Source records:
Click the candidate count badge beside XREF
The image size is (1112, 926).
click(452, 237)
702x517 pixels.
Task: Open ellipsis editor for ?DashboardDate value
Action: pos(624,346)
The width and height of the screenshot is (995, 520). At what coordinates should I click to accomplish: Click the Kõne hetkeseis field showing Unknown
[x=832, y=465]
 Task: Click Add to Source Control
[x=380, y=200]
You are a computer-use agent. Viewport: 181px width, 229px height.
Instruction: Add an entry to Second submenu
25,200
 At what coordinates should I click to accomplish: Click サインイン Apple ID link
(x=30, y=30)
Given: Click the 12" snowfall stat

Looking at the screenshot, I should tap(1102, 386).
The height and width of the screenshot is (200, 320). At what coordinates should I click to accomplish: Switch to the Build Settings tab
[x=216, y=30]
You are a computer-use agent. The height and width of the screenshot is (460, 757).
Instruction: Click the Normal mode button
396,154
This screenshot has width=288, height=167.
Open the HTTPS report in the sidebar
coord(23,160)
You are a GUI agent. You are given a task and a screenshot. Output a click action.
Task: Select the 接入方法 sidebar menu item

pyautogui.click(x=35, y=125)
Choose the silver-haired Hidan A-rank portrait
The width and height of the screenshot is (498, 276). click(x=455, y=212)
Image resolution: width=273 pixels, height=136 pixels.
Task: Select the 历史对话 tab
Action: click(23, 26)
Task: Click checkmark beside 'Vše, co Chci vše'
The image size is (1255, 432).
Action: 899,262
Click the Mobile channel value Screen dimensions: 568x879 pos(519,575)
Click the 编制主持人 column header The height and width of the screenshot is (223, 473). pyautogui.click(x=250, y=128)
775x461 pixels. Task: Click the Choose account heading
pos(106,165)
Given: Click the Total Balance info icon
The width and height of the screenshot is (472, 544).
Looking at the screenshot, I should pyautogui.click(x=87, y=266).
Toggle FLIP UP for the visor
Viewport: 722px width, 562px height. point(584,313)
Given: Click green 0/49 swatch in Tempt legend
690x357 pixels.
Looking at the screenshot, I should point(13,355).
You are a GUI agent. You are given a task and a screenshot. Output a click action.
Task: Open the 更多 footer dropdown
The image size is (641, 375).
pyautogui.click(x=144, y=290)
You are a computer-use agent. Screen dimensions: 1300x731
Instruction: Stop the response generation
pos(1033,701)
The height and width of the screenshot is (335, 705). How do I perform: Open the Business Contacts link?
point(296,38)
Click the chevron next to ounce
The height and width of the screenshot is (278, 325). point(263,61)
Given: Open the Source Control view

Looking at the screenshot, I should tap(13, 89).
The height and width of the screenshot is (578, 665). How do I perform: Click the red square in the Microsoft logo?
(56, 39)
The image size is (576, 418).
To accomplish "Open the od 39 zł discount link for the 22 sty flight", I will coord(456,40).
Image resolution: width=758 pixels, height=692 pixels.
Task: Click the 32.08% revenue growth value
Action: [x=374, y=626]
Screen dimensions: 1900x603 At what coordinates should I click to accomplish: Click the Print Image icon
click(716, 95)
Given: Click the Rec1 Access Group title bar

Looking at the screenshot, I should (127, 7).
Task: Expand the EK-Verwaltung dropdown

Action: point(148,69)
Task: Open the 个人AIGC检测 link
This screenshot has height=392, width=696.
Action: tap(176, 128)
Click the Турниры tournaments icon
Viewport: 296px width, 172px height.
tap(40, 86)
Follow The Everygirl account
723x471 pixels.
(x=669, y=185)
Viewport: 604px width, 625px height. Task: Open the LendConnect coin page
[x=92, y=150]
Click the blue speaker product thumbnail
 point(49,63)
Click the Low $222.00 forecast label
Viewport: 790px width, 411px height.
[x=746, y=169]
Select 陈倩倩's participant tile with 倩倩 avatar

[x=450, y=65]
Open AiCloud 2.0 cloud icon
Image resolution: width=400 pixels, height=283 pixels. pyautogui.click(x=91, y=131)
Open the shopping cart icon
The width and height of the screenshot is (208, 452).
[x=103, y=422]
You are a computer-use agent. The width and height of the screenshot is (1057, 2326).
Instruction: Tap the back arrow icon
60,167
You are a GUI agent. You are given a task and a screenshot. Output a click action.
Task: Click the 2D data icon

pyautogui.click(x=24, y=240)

Aim of the exercise:
Wherever the word "computer" appears in the records above, copy that line.

Answer for this exercise:
You are a computer-use agent. Viewport: 181px width, 229px height.
You are a computer-use agent. The height and width of the screenshot is (460, 757).
You are a computer-use agent. Screen dimensions: 1300x731
You are a computer-use agent. The width and height of the screenshot is (1057, 2326).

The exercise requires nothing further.